La seconda sezione della Corte di Appello di Napoli ha ribaltato le precedenti assoluzioni infliggendo quattro condanne, con pene comprese tra un anno e otto mesi e due anni e sei mesi di reclusione, nel processo sulla gestione dei suoli dell’ex area industriale di Napoli Ovest legati a Bagnoli Futura.
I giudici hanno stabilito la responsabilità penale per i reati connessi alla mancata bonifica e alla gestione del sito, ma la sentenza riapre uno scontro giudiziario profondo che trascina con sé l’ombra di una recente tragedia e un nuovo imminente ricorso alla Suprema Corte.
Nello specifico, la decisione dei giudici di secondo grado ha visto la condanna dell’ex direttore tecnico Gianfranco Caligiuri a due anni e sei mesi di reclusione, disponendo contestualmente la revoca della pena accessoria dell’interdizione dai pubblici uffici per la durata di cinque anni.
Per l’ex direttore generale Mario Hubler e per l’architetto Giuseppe Pulli la pena è stata fissata a un anno e otto mesi, mentre l’ex responsabile dell’Arpac Alfonso De Nardo ha ricevuto una condanna a due anni. L’autorità giudiziaria ha concesso il beneficio della sospensione condizionale della pena per Hubler, Pulli e De Nardo.
Non si è invece proceduto nei confronti del notaio Sabatino Santangelo, ex vicesindaco di Napoli, in quanto deceduto dopo essersi tolto la vita lanciandosi dal balcone alla fine dello scorso mese di gennaio.
Il procedimento giudiziario, nato nel 2007 attorno alle vicende della società fallita nel 2014, ha vissuto una storia complessa e travagliata.
Questo nuovo processo di secondo grado si è celebrato a seguito del rinvio disposto dalla Corte di Cassazione il 14 maggio 2025, in riforma della sentenza emessa il 5 febbraio 2018 con la quale la sesta sezione penale del Tribunale di Napoli aveva inflitto sei condanne. Un quadro che tuttavia non mette la parola fine al caso.

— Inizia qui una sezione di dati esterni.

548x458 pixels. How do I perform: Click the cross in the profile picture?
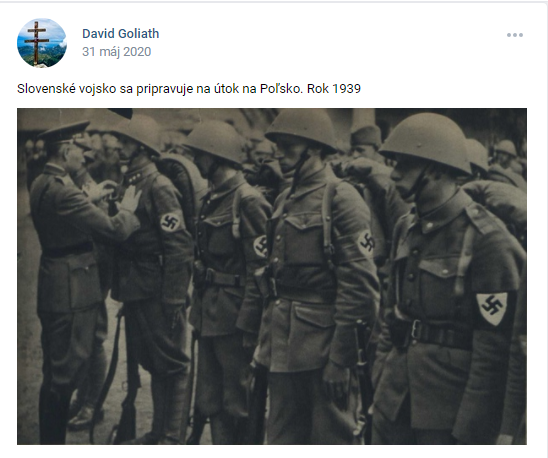tap(36, 42)
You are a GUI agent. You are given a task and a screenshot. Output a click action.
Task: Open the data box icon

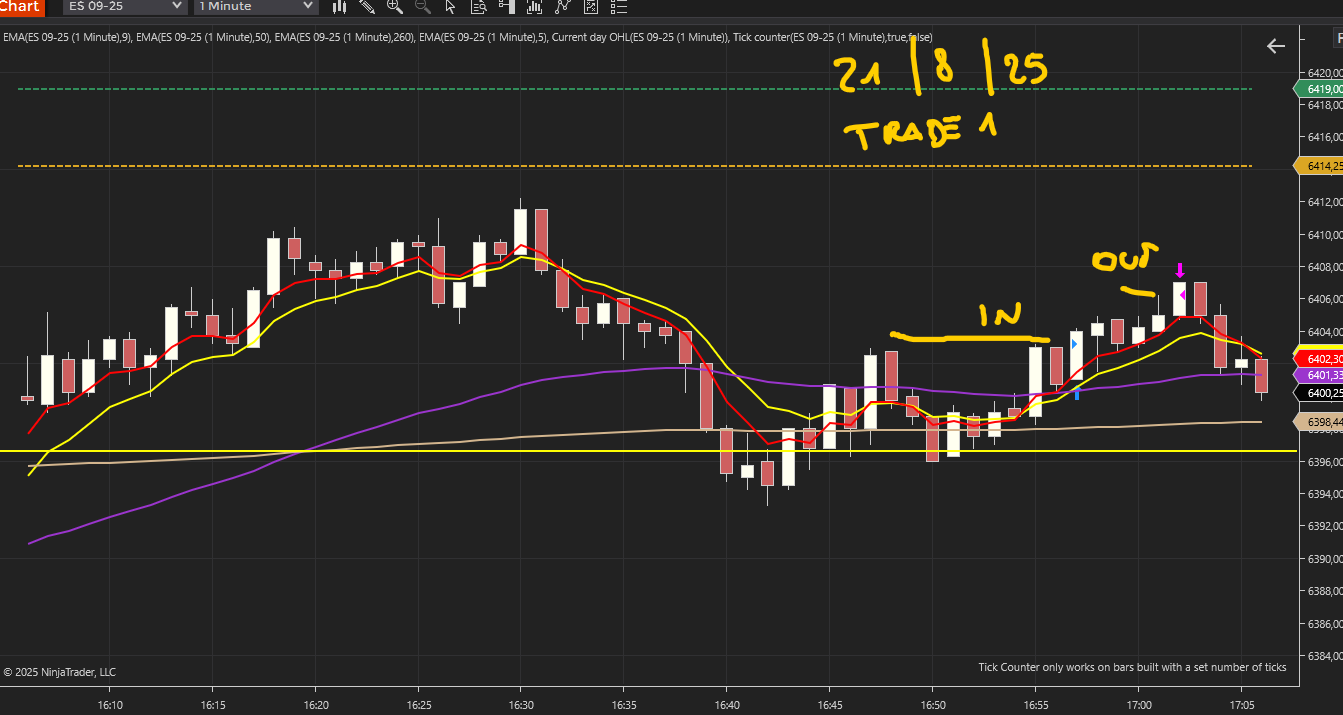(479, 6)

“Presenteremo ricorso per Cassazione – ha fatto sapere l’avvocato Alfonso Furgiuele, legale di Gianfranco Caligiuri – perché riteniamo irragionevole che possa dirsi accertata la responsabilità degli imputati, oltre ogni ragionevole dubbio, dopo che sugli stessi atti ben due corti di appello composte da sei magistrati qualificati ed esperti avevano concluso nel merito affermando che il fatto non sussiste“. La vertenza è dunque destinata a spostarsi ancora una volta davanti ai giudici romani.